De vieux ouvrages mentionnent la bélemnite comme absorbante, dessiccative, bonne contre les sortilèges. On l’employa contre le cauchemar et le calcul des reins. Mais ses principaux succès sont obtenus dans les affections des yeux. Dans le Berry, les sorcières en portent toujours dans leurs poches et guérissent les maux d’yeux en les « tatant auvé co piarre de lynx ». « En Bourgogne, dans la vallée de la Dheune, nous avons recueilli la recette inédite suivante, contre les maux d’yeux des animaux ou des hommes : On les enduit d’un onguent fait de poudre de bélemnite mêlée à un escargot écrasé. Ce dernier ne sert peut-être que d’excipient… ». Les fossiles trouvent aussi leurs applications dans le domaine psychique et pour la divination. « Dans le sud du Maroc, les devins prédisent l’avenir en faisant parler des coquilles fossiles de térébratules qu’ils disent élevées et nourries par eux. »… 

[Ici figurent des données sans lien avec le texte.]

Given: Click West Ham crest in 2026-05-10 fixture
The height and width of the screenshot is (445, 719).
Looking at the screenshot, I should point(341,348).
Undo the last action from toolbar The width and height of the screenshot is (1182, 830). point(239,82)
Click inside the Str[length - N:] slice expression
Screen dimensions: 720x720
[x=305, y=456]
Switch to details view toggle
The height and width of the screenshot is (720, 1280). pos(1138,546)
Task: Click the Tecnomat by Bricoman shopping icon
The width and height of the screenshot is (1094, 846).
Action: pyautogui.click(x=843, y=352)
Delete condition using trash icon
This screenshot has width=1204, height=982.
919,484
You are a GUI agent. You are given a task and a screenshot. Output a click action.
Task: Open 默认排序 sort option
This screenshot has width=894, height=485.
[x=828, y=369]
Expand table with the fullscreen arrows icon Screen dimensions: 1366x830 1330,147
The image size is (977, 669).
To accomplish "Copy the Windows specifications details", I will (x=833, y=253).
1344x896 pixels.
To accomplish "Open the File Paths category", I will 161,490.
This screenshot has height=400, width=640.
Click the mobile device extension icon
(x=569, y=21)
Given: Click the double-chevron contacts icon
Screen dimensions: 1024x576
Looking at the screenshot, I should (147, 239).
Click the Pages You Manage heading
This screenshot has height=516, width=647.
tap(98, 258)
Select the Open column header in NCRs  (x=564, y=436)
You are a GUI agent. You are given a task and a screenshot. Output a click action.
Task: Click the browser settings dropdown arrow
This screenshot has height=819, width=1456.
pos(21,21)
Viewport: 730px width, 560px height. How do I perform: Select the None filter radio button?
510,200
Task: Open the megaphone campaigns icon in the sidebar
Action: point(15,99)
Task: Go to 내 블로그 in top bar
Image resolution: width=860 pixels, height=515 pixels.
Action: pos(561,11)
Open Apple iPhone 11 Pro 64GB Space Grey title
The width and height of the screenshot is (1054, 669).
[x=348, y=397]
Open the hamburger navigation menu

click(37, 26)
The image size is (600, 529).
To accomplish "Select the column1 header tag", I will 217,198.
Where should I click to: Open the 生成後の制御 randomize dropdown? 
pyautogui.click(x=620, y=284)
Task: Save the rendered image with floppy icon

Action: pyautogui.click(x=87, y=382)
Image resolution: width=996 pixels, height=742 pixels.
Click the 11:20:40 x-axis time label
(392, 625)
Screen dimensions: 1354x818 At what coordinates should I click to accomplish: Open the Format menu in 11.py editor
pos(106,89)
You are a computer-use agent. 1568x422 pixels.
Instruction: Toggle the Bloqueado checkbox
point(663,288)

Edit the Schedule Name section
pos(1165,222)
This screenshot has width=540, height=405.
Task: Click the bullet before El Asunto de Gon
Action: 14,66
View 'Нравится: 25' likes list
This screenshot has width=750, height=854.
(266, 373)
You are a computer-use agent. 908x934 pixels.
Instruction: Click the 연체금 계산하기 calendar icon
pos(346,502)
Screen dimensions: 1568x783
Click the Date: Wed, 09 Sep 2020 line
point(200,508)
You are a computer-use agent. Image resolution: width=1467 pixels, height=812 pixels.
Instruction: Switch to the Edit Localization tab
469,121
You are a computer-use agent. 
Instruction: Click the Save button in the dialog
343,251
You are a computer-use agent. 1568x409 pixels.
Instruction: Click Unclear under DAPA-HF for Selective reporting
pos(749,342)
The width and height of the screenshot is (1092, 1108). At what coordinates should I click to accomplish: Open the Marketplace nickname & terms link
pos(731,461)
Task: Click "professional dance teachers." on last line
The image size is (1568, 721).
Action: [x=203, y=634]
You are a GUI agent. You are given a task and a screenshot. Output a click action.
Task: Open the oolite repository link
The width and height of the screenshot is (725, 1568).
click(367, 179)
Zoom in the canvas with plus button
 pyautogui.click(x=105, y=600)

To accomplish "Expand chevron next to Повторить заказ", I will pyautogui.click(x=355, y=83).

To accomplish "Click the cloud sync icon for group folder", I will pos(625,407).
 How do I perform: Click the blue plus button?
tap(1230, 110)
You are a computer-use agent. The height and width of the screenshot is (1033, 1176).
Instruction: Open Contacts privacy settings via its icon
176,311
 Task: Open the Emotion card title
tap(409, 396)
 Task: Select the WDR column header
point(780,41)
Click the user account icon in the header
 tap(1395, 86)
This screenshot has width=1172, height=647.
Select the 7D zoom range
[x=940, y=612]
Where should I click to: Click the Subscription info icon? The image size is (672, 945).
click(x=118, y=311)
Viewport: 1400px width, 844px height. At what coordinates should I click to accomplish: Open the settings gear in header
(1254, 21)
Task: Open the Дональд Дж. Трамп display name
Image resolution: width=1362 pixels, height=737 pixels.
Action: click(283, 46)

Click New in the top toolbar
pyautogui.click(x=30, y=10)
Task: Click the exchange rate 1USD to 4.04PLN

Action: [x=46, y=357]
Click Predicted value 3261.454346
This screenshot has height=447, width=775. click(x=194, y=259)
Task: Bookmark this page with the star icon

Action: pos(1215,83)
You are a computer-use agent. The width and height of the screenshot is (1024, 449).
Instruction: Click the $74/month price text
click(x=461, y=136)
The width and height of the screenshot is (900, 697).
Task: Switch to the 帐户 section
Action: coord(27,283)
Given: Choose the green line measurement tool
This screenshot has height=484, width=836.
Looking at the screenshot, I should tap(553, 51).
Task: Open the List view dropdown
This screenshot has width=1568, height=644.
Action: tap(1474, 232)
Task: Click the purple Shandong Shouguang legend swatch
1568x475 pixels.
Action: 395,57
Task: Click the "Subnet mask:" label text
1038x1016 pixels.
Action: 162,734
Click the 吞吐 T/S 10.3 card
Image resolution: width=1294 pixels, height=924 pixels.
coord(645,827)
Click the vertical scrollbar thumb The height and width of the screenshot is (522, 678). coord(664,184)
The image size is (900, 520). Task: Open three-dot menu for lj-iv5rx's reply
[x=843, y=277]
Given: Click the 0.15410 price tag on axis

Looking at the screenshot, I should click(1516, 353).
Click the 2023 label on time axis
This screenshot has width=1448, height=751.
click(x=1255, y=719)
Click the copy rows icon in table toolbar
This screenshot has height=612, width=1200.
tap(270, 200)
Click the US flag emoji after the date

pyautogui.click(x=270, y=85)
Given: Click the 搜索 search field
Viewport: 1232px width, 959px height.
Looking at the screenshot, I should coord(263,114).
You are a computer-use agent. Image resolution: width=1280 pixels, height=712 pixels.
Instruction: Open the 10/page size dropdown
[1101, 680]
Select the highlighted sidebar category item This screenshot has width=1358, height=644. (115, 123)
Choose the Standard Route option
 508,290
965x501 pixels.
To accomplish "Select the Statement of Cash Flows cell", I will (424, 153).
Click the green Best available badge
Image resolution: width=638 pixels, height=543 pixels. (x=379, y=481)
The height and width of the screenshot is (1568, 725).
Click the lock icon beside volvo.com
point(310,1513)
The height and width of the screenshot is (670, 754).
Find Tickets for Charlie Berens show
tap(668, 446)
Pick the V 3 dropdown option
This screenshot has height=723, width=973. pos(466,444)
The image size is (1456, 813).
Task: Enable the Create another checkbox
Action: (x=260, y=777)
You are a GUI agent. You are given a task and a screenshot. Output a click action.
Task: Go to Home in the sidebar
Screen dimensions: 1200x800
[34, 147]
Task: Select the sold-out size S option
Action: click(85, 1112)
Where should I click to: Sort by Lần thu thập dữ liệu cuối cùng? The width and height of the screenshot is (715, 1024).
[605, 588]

Après des articles sur « Les filles de Paris, le Sphinx et Modigliani, la revue publie un petit article sur un châtiment au moyen âge contre les querelleuses : « la Bouteille du Bourreau ». « Il existait en France, au moyen âge, en Allemagne et dans tous les pays nordiques une très curieuse coutume : lorsque deux ou plusieurs femmes se prenaient de querelle, on les conduisaient devant les juges ; si elles obtenaient condamnation, on leur appliquait généralement la peine de la pierre au Col avec promenade moult honteusement de par la ville ; et si la faute était jugée des plus graves, on leur faisait faire cortège les jours de marché, trois fois autour de la ville, précédées de « gents d’armes avec guidon, cornets et trompettes ». Cette pierre était sculptée en forme de tête de femme avec la langue pendante, ou une tête de chien ou de chat.  Le plus souvent, ce fut une bouteille d’où le nom de Bouteille du bourreau, nom définitif qui lui resta ; de là naquit ce proverbe Boire de la bouteille du bourreau. A propos des femmes bavardes, l’auteur rapporte cette anecdote racontée par Rabelais : « Un bon mary avoist épousé une femme muette, il vousloit qu’elle parlast. Elle parlast par l’art du chirurgien qui lui couspa un ecyliglotte (filet) qu’elle avait sous la langue. La parole recouverte, elle parla tant et tant que son mary retourna au chirurgien pour remède de la faire taire. Le chirurgien respondit en son art bien avoir remèdes prospres pour faire parler les femmes, n’en avoir auscun pour les faire taire… Remesde unique : estre surdité de mary contre cestuy enterminable parlement de femmes ».